Kutipan dokumen:
....................
A. Latar Belakang Perubahan
Sarekat Dagang Islam Menjadi Sarekat Islam
Haji Samanhudi mendirikan Sarekat Dagang Islam pada tahun
1911 yang beranggotakan para pengusaha batik di kota Surakarta. Tujuan utama
didirikannya Sarekat Dagang Islam adalah untuk memperkuat usaha dalam
menghadapi para pedagang Cina, dengan tujuan
awal untuk menghimpun para pedagang pribumi muslim (khususnya pedagang batik)
....................
Materi yang ditampilkan:
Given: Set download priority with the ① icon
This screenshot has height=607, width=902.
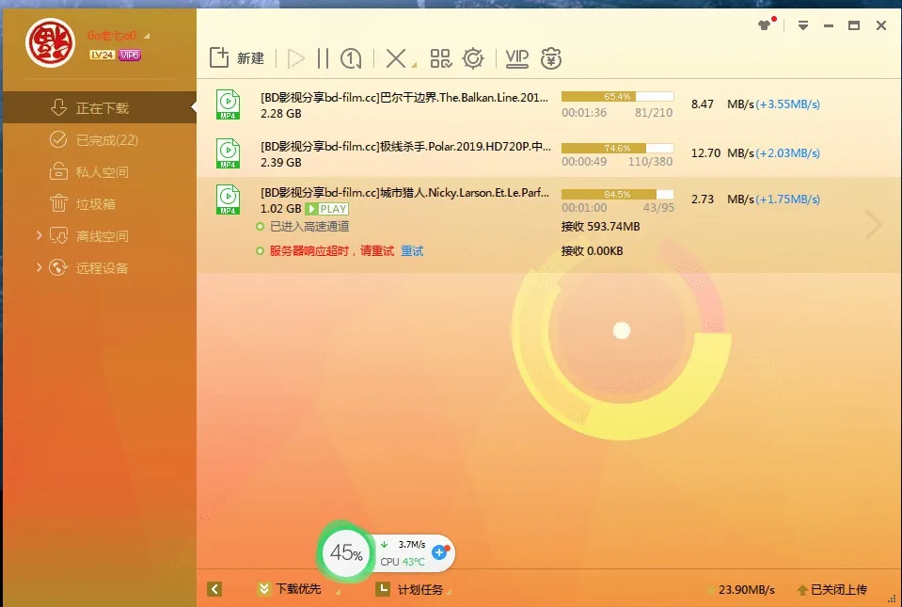Looking at the screenshot, I should tap(349, 57).
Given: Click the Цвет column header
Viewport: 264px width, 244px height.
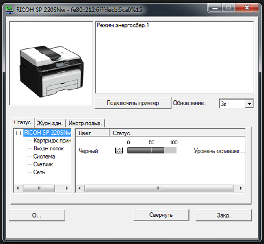Looking at the screenshot, I should (x=93, y=133).
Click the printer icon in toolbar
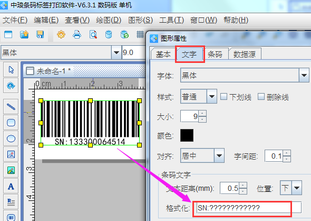Screen dimensions: 311x221 (77, 34)
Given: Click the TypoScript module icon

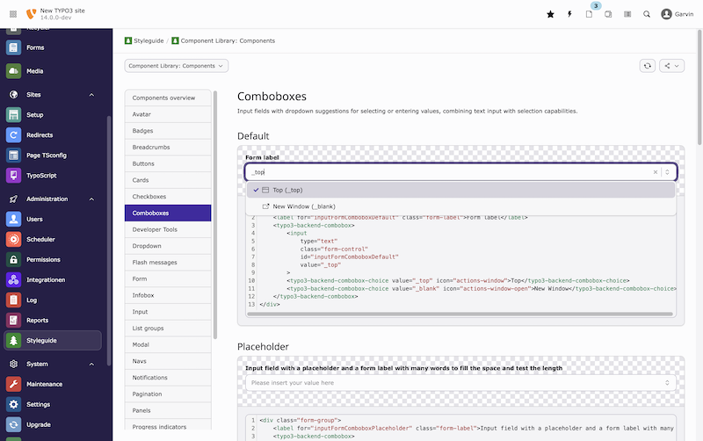Looking at the screenshot, I should tap(13, 176).
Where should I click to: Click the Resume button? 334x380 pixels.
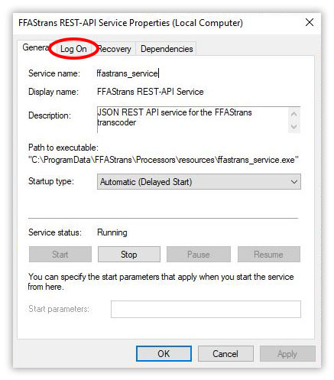(x=269, y=254)
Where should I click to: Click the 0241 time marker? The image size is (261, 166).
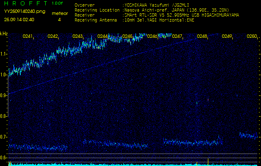[28, 37]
....................
Dalam kutipan tentang Sarekat Dagang Islam, siapa saja yang menjadi anggota organisasi itu saat didirikan pada tahun 1911? Materi tersebut berdiri sendiri dan terpisah dari kutipan dokumen.

Anggotanya adalah para pengusaha batik di kota Surakarta.